Le cas Véolia – vers un champion mondial de la transition écologique

 
« Nous voulons construire un grand champion français de la transition écologique, et cela passe par un mariage plein et entier entre Suez et Veolia » affirmait récemment Antoine Frérot au Monde. L’ambition du PDG de Veolia se heurte à une obstruction de la part de la direction de Suez avec la création d’obstacles juridiques à la prise de contrôle par Veolia, qui détient déjà 29,9% de Suez.

Prévoyant un combat au long cours, Antoine Frérot avance des arguments plutôt novateurs. Ainsi, lors d’une audition le 10 novembre au Sénat, propose-t-il la création d’un mécanisme de contrôle parlementaire inédit sur les engagements sociaux qu’il prendra : « Je suis persuadé qu’il est possible d’imaginer, au sein du Parlement, de mettre en place un dispositif de suivi, contrôle, et sanction, des engagements sociaux pris, et ce sur un champ pluriannuel. J’ai bien dit ‘sanctions’, y compris financières. »

Il estime même que ce dispositif serait « utile pour d’autres exemples de rapprochements à l’avenir » et que la création d’un « champion mondial » de la transition écologique sera porteuse, et non destructrice, d’emplois. Cette affirmation reste à prouver, mais la France sortirait gagnante de la création de la première plateforme numérique mondiale des services marchands à l’environnement, autant au plan économique que politique, face aux grandes puissances et leurs champions du numérique.

 

Le contre-exemple d’Accor

Accor annonce une perte nette de plus de 1 milliard d’euros en 2020 et un plan social de 1200 personnes dans le monde, dont 300-400 en France.

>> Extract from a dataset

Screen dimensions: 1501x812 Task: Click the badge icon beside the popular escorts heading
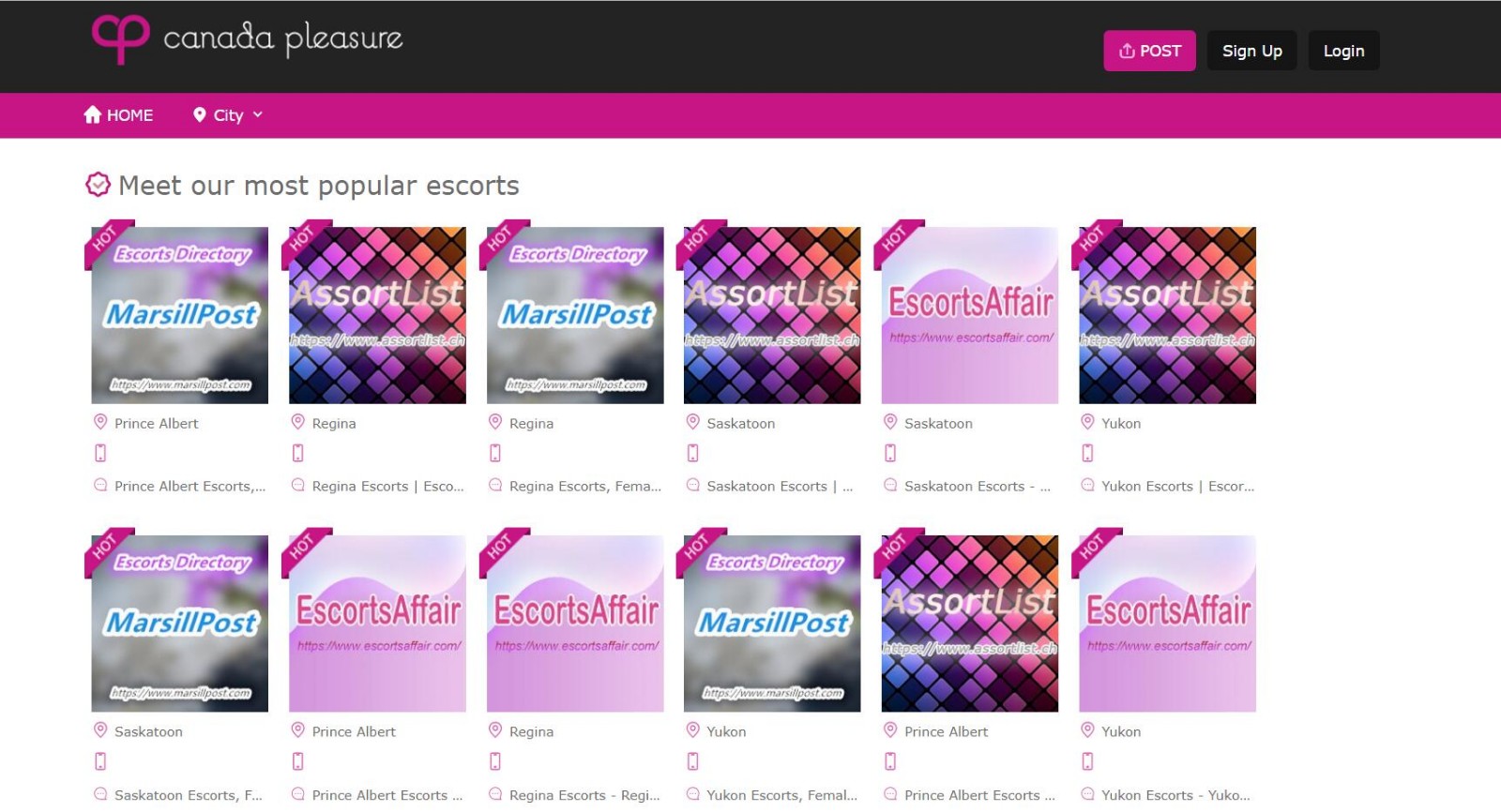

En apparence, ce plan pourrait rappeler celui de Danone qui prévoit un plan d’économie de 1 milliard d’euros et 2000 suppressions dans le monde, dont 400 en France, mais seulement en apparence car la réalité est bien plus nuancée.

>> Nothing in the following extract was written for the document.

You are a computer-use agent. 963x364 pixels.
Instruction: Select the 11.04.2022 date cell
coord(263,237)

Accor se retrouve, en effet, à gérer les questions sociales et environnementales à la mode des années 1990-2000. Son document de référence pour la RSE publié en mars 2020 ne s’intéresse pas du tout à la protection sociale des employés, et ne mentionne que timidement (en page 50) les questions de protection de l’environnement. Ce n’est pas en s’appuyant juste sur des programmes comme Plant for the planet”, consistant à planter des arbres en échange d’une modeste réduction des lavages de serviettes, que le groupe atteindra des objectifs sérieux en terme de transition écologique.

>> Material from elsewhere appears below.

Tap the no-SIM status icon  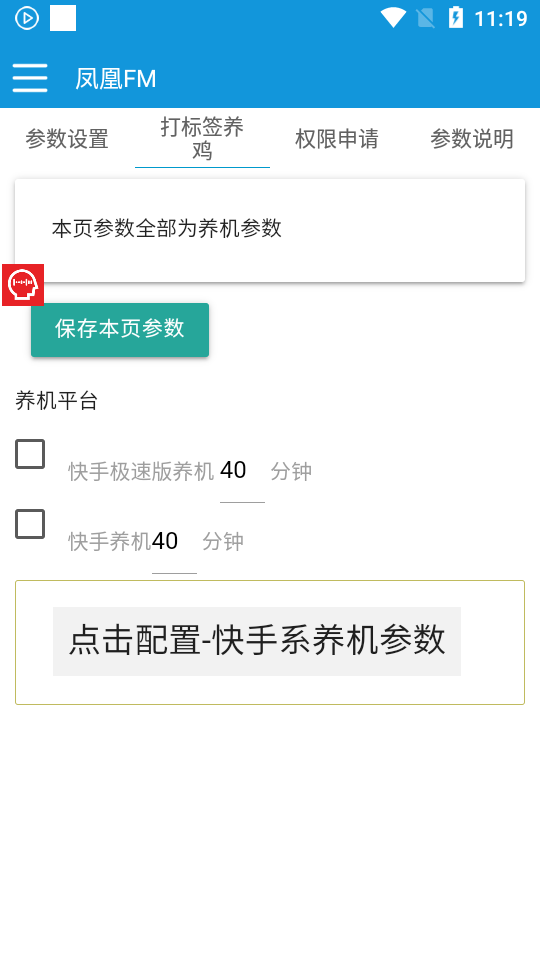coord(426,18)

Accor n’a incorporé les notions de raison d’être ou d’entreprise à mission ni dans sa stratégie ni dans ses statuts, ce qui l’expose d’autant plus à une OPA et aux mouvements sociaux. La prochaine “Grande manifestation contre les licenciements dans l’hôtellerie”, initiée par la CGT, aura lieu le 10 décembre à Paris. Pas étonnant donc que Sébastien Bazin, le PDG d’Accor, reconnaisse « naviguer à vue » au sujet du rapprochement potentiel avec le britannique IHG. Par ailleurs, Accord n’est pas à l’abri d’un rachat subi, vu sa faiblesse en bourse. L’action a perdu 26,61% sur 5 ans et 23% sur 1 ans selon Boursorama. Le statut d’entreprise à mission pourrait lui procurer une protection supplémentaire, et surtout cette attractivité tant désirée par le Capital market américain pour accompagner son développement aux Etats-Unis.

Bref, le gouvernement, les grandes entreprises et la société civile, syndicats en tête, seraient bien avisés de cultiver une entente cordiale favorisant la cohésion sociale et la relance économique du pays. Dans une tempête, faire confiance au capitaine est souvent la meilleure des solutions. Soutenir des champions de la transition écologique, tels que Veolia ou Danone, permettra aux autres de s’inspirer de leur vision et, espérons, de leurs succès. Il ne s’agit pas d’accorder une confiance aveugle aux grands patrons, mais de créer un minimum de cohésion pour ressortir renforcés de la crise que nous traversons.

Par Maxime Filandrov, consultant en coopération industrielle et commerciale, précédemment directeur corporatif de Carrefour en Russie, expert de l’OSCE et représentant de la Commission européenne à St-Pétersbourg.